● Goals
[A] Please update the byelection post by rewriting the stretch from "This time will" through "House of Commons.", with "Feb. 25" swapped for "March 4".
[B] Pick up the byelection post after its final sentence and carry it forward.

● Extract
Wednesday, January 09, 2019

Mid-Week Post






Justin simply isn't a kingmaker.

Case in point:

The Conservatives easily hung onto a long-time Tory fiefdom Monday, scoring a convincing victory in a federal byelection held in eastern Ontario.

With all polls reporting in Leeds-Grenville-Thousand Islands and Rideau Lakes, Conservative candidate Michael Barrett, a municipal councillor, had racked up 57.8 per cent of the vote.

Liberal contender Mary Jean McFall was second with 35.8 per cent, while the NDP trailed with with three per cent — just 24 votes ahead of the Greens.

This time will be no different:

Prime Minister Justin Trudeau has set Feb. 25 as the date for byelections in three vacant ridings — including the British Columbia riding where NDP Leader Jagmeet Singh is hoping to win a seat in the House of Commons.

Trudeau has called the byelections for Burnaby South, the Ontario riding of York-Simcoe and Montreal’s Outremont.

The byelections will be a crucial test for New Democrats, who’ve been struggling to find their footing since their party was relegated to a distant third in the 2015 general election.

But the race in Outremont, left vacant after former NDP leader Tom Mulcair resigned, will also be seen as a test of whether the NDP can hang on what’s left of the orange wave that swept Quebec in 2011.

The Conservatives are expected to easily keep York-Simcoe, left vacant by the resignation of long-time Tory MP Peter Van Loan.

Trudeau has not called a byelection in another B.C. riding, Nanaimo-Ladysmith, vacated last week by New Democrat MP Sheila Malcolmson, who is seeking a seat in the provincial legislature.

The NDP don't even have a chance so there is little point on commenting on its situation. Justin is simply hoping that people will be stupid enough to vote Liberal.

● Material supplied
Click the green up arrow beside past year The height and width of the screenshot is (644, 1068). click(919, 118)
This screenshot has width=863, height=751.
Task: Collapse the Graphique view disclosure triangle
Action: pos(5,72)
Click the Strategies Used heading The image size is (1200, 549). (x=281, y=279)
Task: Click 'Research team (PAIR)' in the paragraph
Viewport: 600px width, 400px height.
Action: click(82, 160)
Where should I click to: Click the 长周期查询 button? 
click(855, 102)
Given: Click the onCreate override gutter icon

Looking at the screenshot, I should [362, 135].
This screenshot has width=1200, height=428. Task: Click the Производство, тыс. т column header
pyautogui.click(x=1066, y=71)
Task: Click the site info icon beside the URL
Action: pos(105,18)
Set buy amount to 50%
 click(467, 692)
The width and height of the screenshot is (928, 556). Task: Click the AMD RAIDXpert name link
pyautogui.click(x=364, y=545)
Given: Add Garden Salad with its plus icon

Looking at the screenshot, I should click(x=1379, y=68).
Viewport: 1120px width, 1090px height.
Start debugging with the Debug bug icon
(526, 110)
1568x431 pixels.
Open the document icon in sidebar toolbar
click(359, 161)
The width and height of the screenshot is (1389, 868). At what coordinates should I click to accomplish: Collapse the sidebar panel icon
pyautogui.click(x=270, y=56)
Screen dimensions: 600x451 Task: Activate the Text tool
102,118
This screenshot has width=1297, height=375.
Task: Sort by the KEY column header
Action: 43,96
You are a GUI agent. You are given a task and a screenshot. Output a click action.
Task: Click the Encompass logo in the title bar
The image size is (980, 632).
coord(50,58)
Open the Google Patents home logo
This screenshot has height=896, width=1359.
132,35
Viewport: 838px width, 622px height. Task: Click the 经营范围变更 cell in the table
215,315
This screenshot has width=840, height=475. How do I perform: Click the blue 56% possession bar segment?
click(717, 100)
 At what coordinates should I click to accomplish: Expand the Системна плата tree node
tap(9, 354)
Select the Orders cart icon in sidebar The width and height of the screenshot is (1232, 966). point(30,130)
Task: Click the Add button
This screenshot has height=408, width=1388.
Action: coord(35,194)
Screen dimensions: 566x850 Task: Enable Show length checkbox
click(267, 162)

● Outputs for the tasks
[A]
This time will be no different:

Prime Minister Justin Trudeau has set March 4 as the date for byelections in three vacant ridings — including the British Columbia riding where NDP Leader Jagmeet Singh is hoping to win a seat in the House of Commons.

[B]
One will see.


Also (RE: kingmaker, Justin, is not):

In their 1999 paper, published in the Journal of Personality and Social Psychology, David Dunning and Justin Kruger put data to what has been known by philosophers since Socrates, who supposedly said something along the lines of “the only true wisdom is knowing you know nothing.” Charles Darwin followed that up in 1871 with “ignorance more frequently begets confidence than does knowledge.”

Put simply, incompetent people think they know more than they really do, and they tend to be more boastful about it.



It's like the popular press want Maxime Bernier to come out swinging:

One of the first candidates out of the gate for Maxime Bernier's new party calls the idea of gender fluidity "the greatest and most insidious assault against our children that this nation has ever seen" and says she has dedicated her life to fighting it.

A devout Christian, ardent abortion foe and former talk show host, Laura-Lynn Tyler Thompson might seem like a surprising choice for a party associated with libertarian principles. But on Monday, the People's Party of Canada tweeted that Thompson had been chosen to run under its banner in the upcoming Burnaby-South byelection, where she'll try to beat NDP Leader Jagmeet Singh to a seat in the House of Commons. The official byelection call is expected any day now.

The popular press has 595 million reasons why it would attack someone who is just saying what normal people think.

Keep it up, press. Maybe one day these little people might vote to defund you.




The problem with giving special-interest groups what they want is that they will never be happy:

Dozens of pipeline protesters delayed an appearance by the prime minister in Ottawa on Tuesday afternoon, drumming and chanting in a government building where Justin Trudeau was set to speak.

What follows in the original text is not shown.